Fine Gael and Labour believe that election promises only last as long as the campaign.

And Fianna Fáil is no better. Elements of that party were responsible for systemic corruption and economic chaos. In government Fianna Fáil was responsible for the worst banking collapse in Irish history, which almost bankrupted the 26 counties, set new record levels of unemployment and emigration, and drove hundreds of thousands of households in negative equity.

As it tries to reinvent its image Fianna Fáil has directed part of its negative campaigning at Sinn Féin. Like Thatcher in her day Micheál Martin has resorted to the language of criminalization accusing the party of being like a ‘mafia’ and of failing to expose criminals.

The reality is that Martin’s increasingly strident rants against Sinn Féin, and his vindictive revisionism of recent history does not serve the cause of Irish republicanism or indeed the stated objectives of Fianna Fáil. His attacks on those of us who supported the IRA during the conflict is an attack also on more principled elements within Fianna Fáil who sheltered IRA Volunteers, republican escapees and others at that time.

When Micheál Martin attacks Sinn Féin he is attacking that generation, which is not unique to Fianna Fáil and includes some Fine Gael supporters, who kept faith with the people of the north.

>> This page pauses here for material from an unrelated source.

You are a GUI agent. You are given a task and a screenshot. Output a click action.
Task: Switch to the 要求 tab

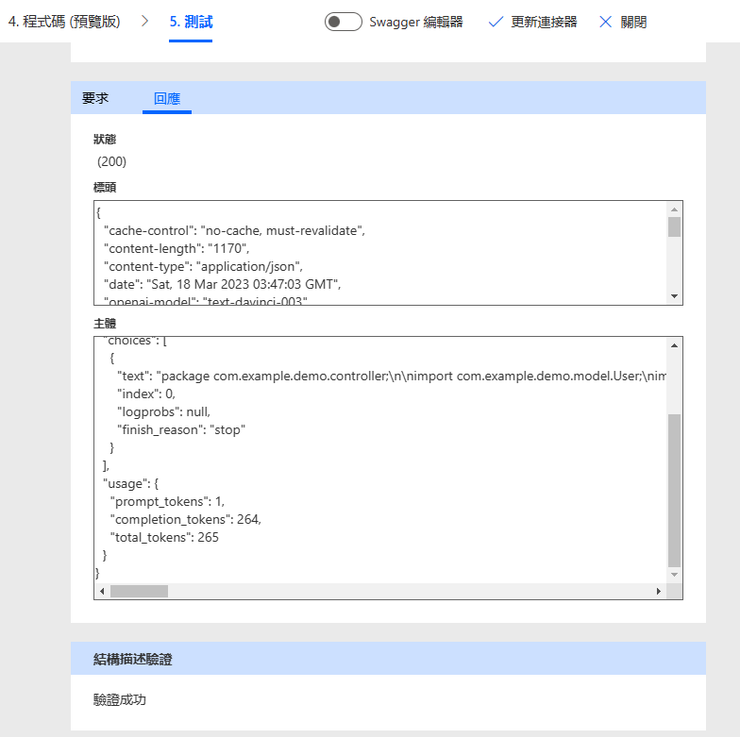pyautogui.click(x=95, y=98)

From the 1950s border campaign, to the civil rights in the 1960s, to providing safe houses for IRA volunteers and supporting the hunger strikers, many good and decent Fianna Fáil people supported the demand for freedom and were also among the strongest supporters of the peace process.

There is undoubtedly concern among many Fianna Fáil people at Micheál Martin’s anti-Sinn Féin crusade. In this centenary year he sounds a lot like Thatcher or former Fine Gael leader John Bruton who believes the Rising was wrong.

So the phoney election war is almost over. Sinn Féin has 50 candidates standing in 40 constituencies and all of the election launches I have spoken at – in Bray, Dublin, Kells, Cork and Wexford have been excellent.

The activists are highly motivated and ready to seize the opportunities of 2016.